Source data
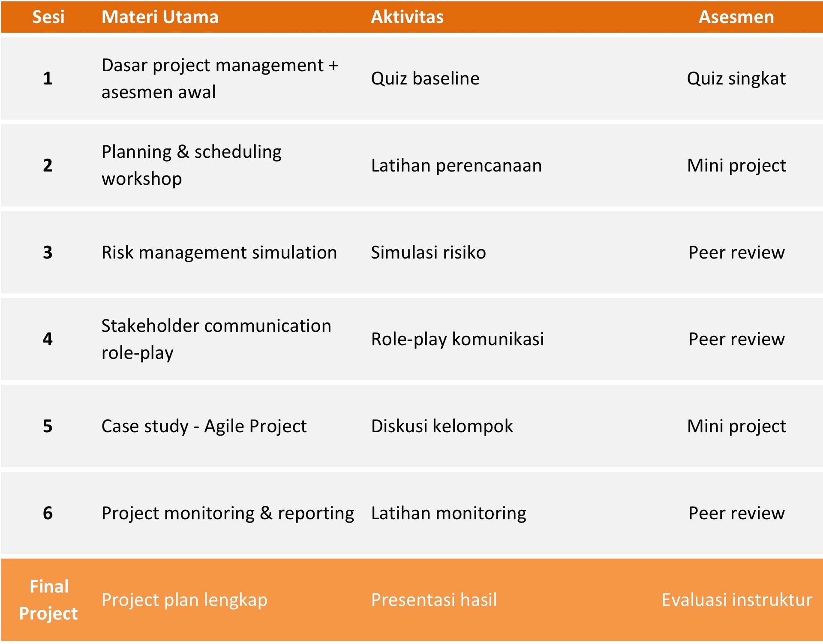Select the session number 1 cell
Screen dimensions: 823x644
click(x=48, y=78)
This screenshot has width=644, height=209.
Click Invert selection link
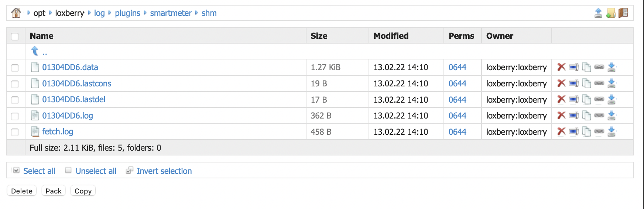click(x=164, y=171)
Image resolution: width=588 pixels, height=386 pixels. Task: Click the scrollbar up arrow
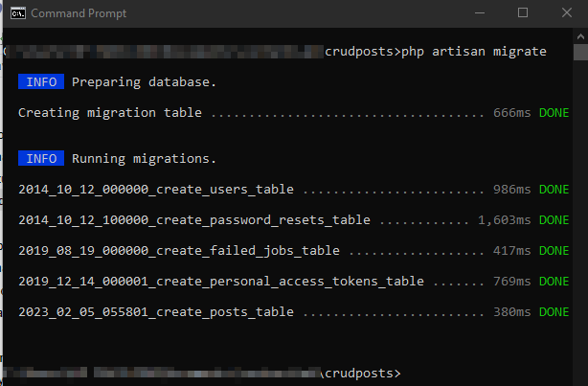[x=580, y=36]
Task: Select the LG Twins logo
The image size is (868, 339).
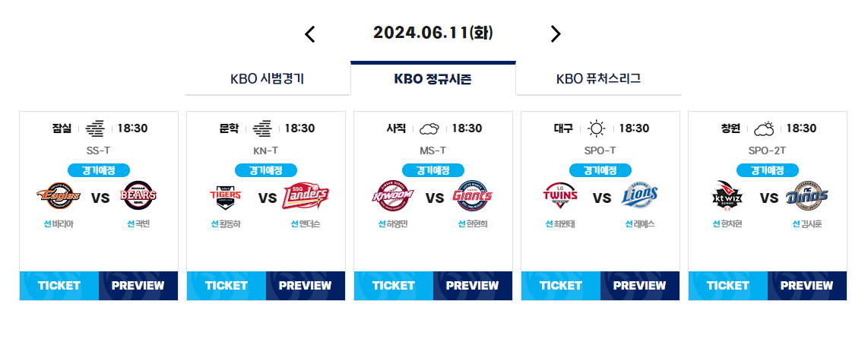Action: click(560, 195)
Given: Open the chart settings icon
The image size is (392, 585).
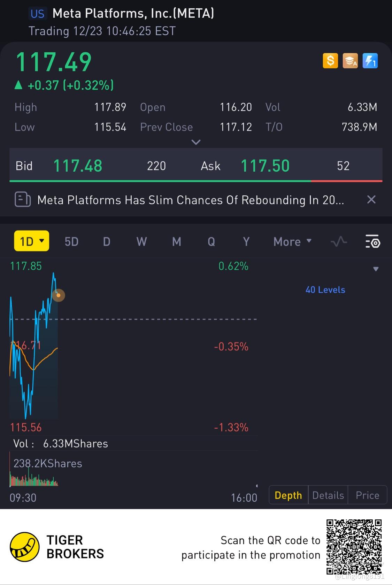Looking at the screenshot, I should (372, 241).
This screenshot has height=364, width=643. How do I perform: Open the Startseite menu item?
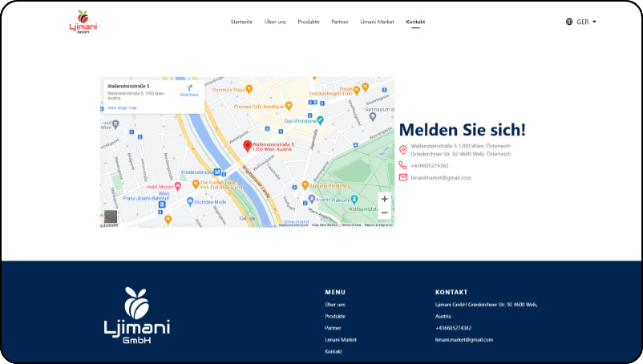[x=241, y=22]
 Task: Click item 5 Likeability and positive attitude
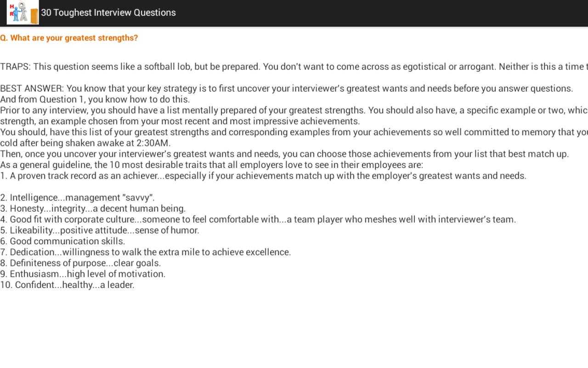pyautogui.click(x=100, y=230)
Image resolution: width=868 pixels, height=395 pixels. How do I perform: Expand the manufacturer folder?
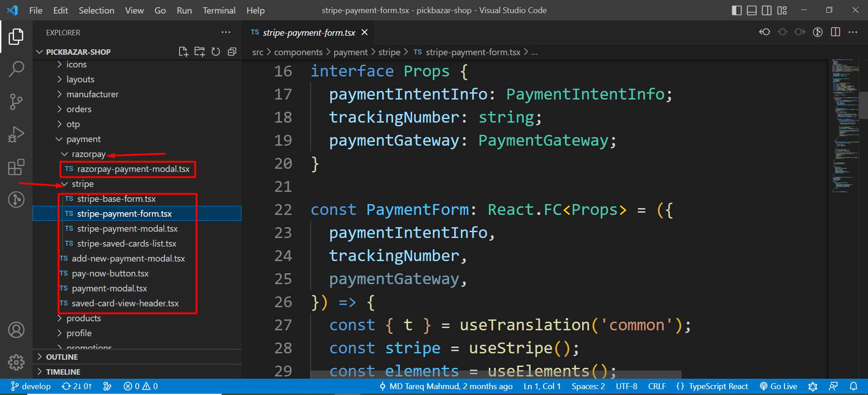[x=92, y=94]
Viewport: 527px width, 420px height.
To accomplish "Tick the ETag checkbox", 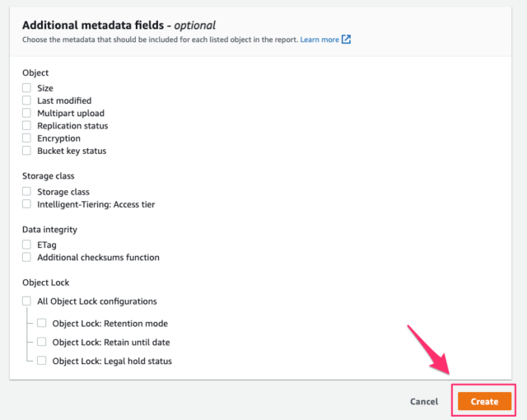I will coord(26,245).
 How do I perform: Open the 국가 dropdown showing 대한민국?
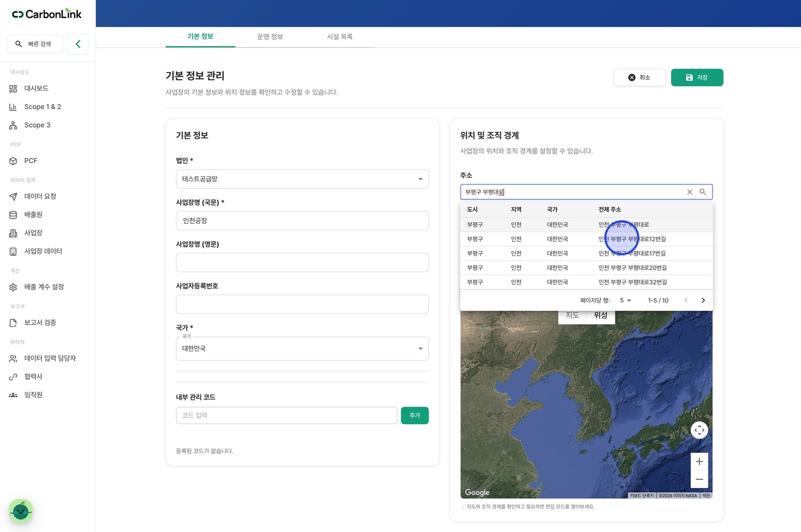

▸ **Task to carry out**
Line for line, output the entries above from the line with "This screenshot has width=644, height=209." to the line with "Given: Open the chart settings icon", both included, and nothing more. Skip pictures.

▸ **Solution**
This screenshot has width=644, height=209.
Click Invert selection link
click(x=164, y=171)
Image resolution: width=588 pixels, height=386 pixels. Task: Click the scrollbar up arrow
[x=580, y=36]
Task: Select the LG Twins logo
The image size is (868, 339).
Action: click(560, 195)
Given: Open the chart settings icon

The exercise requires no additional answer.